El mecanismo que multiplicó las ganancias fue financiero. Con tasas positivas en pesos, las cerealeras venden anticipadamente, colocan los fondos en instrumentos de corto plazo, acumulan ganancias en moneda local y se dolarizan justo antes de la devaluación prevista por el mercado. En la City lo llaman el “carry sojero”: un negocio financiero encubierto bajo el rótulo de exportación.

Lo paradójico es que buena parte de la renta extraordinaria termina en Beijing. Cofco no solo adelantó operaciones, también garantizó provisiones para su red de aceiteras y plantas de crushing en China, que dominan el pulso del comercio global.

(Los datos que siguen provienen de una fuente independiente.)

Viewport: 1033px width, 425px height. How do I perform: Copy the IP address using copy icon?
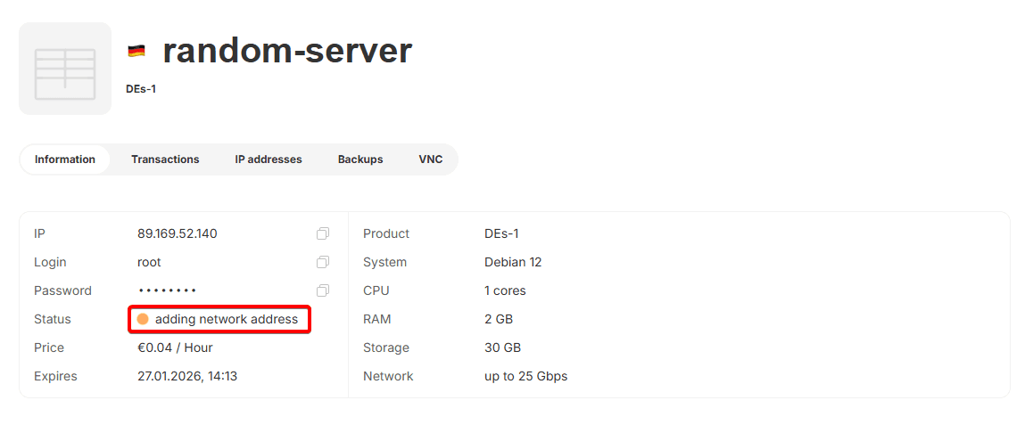coord(323,233)
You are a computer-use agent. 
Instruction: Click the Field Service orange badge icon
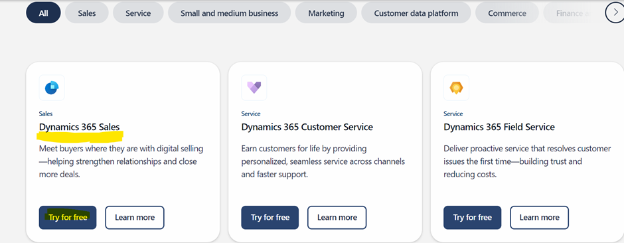(x=456, y=88)
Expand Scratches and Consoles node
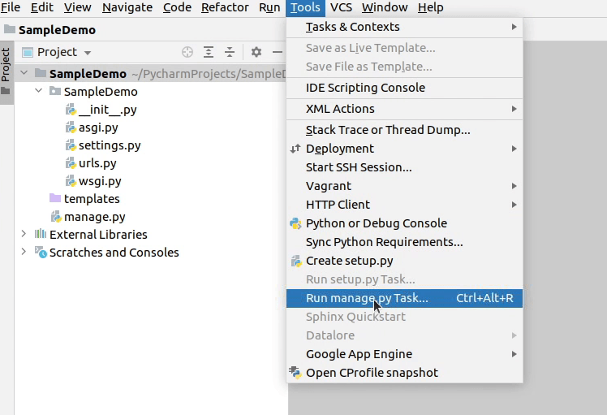This screenshot has height=415, width=607. click(x=24, y=253)
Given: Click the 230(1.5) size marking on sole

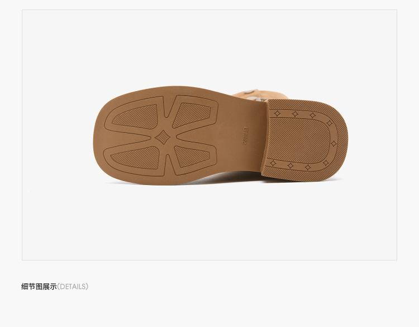Looking at the screenshot, I should [245, 135].
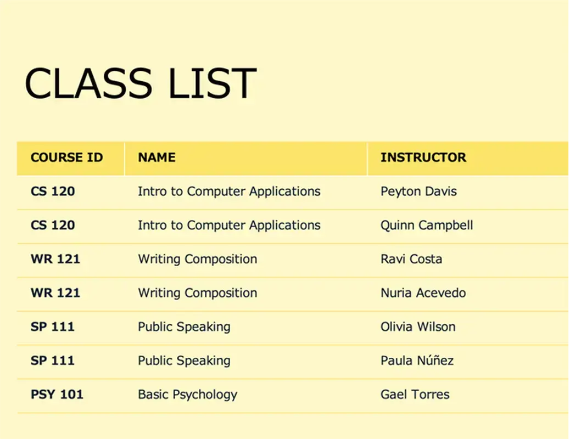Click Writing Composition in Nuria Acevedo's row
The height and width of the screenshot is (439, 570).
197,293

El impacto internacional no pasó desapercibido. La administración Trump observa con recelo que un competidor directo como China acumule ventaja en el negocio sojero a costa de los farmers norteamericanos. De hecho, el secretario del Tesoro, Scott Bessent —abanderado del libre comercio— exigió a Milei la restitución de las retenciones.

La explicación de fondo es estructural: Argentina y Estados Unidos no son economías complementarias, sino rivales. Ambos producen soja y petróleo. Cada cambio impositivo altera la disputa por los mercados globales. En este caso, la rebaja provisoria de retenciones fortaleció a los exportadores argentinos en detrimento de los estadounidenses, y la presión de Washington busca, en realidad, proteger a sus productores.